| Blinking tower lights could save birds|
|Changing the lights on communication towers may be all it takes to significantly reduce the number of bird deaths that result from night-time collisions, says a US study.|
All we have to do, suggests the study, is change the bulbs from steady to blinking lights.
"The potential is that all the communication towers in the world could potentially be changed to be better," says Terry Rich, director of the US-based Partners in Flight, a bird conservation group, who was not involved with the study.
"That would save millions and millions of birds," says Rich. "It's hugely important. It's hard to overemphasise what the potential is."
An estimated 4 or 5 million birds die each year in the United States from flying into communications towers, says study lead author Joelle Gehring, though some estimates range as high as 50 million birds a year.
Migratory songbirds are the most common victims of tower collisions, with most run-ins occurring at night. Scientists suspect that migratory birds use stellar constellations and other light cues to navigate.
If the animals encounter other lights along their journey, they can become easily confused, especially if fog, clouds or rain push them down to lower altitudes and obstruct their view of the stars.
Confused birds often circle illuminated towers before ramming into them or the wires that connect them to the ground.
The structures are lit at night so that pilots can avoid them.

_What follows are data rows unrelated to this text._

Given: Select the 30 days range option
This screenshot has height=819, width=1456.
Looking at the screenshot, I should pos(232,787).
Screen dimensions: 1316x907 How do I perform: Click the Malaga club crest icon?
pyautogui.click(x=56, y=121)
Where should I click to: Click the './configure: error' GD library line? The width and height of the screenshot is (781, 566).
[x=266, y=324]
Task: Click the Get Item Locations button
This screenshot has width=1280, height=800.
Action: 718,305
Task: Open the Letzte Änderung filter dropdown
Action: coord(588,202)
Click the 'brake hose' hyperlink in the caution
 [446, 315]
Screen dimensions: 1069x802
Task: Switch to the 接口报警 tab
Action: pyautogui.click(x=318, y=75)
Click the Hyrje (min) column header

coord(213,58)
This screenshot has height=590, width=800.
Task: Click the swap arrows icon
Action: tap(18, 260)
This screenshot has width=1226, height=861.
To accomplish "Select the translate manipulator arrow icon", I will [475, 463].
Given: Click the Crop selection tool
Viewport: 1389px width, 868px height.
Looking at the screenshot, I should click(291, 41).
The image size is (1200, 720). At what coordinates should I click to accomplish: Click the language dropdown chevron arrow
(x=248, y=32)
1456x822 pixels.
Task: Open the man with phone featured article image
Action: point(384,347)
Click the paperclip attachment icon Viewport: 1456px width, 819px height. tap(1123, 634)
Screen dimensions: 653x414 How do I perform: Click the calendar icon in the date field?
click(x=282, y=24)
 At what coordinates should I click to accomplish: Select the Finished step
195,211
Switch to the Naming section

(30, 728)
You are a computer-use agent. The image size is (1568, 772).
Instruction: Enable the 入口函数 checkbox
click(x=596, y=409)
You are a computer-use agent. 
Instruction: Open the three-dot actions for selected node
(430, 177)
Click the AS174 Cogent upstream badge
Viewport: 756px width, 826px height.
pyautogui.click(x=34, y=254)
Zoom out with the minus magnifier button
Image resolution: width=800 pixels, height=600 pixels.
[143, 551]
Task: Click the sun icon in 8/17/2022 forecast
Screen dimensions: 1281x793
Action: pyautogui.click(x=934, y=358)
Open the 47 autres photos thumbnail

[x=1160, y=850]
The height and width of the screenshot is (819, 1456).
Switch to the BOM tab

"We knew these towers were involved in collisions for decades," says Gehring, a conservation scientist at the Michigan Natural Features Inventory in Lansing. "But we never dove into why and how we could prevent it."
Gehring and colleagues happened upon the perfect natural experiment. The Michigan state police maintain a network of communication towers that were built around the same time and are all equipped with the same lighting systems.
The police department agreed to give the researchers full access to the towers, including the ability to adjust the way the lights glowed at night.
The scientists randomly selected 21 towers around the state. All of the towers were about 140 metres tall.
Each was assigned to one of four lighting scenarios: Blinking white lights; blinking red lights; red lights that alternate between bright and dim without ever shutting off completely; and steady-burning red lights that don't blink at all.
For 20 days, a network of researchers and volunteers walked around each tower at the same time every morning, picking up bird carcasses and sending them to Gehring for counting and analysis.
The final tally revealed that the type of lighting used had a huge impact on bird deaths.
"Those towers that had steady-burning red lights had significantly more collisions than all of the other three combined," says Gehring. "We could reduce avian collisions by as much as 70%, just by turning off those steady-burning lights."
For now, the US Federal Aviation Administration approves only steady-burning reds and blinking whites. But those policies are outdated, says Gehring, and the FAA is planning to reassess the safety of other scenarios.
It would be not only easy and cheap to switch steady reds over to blinking reds, she says, the change would also save energy and reduce maintenance costs.
"If the FAA deems it safe," says Gehring, "that's a win-win."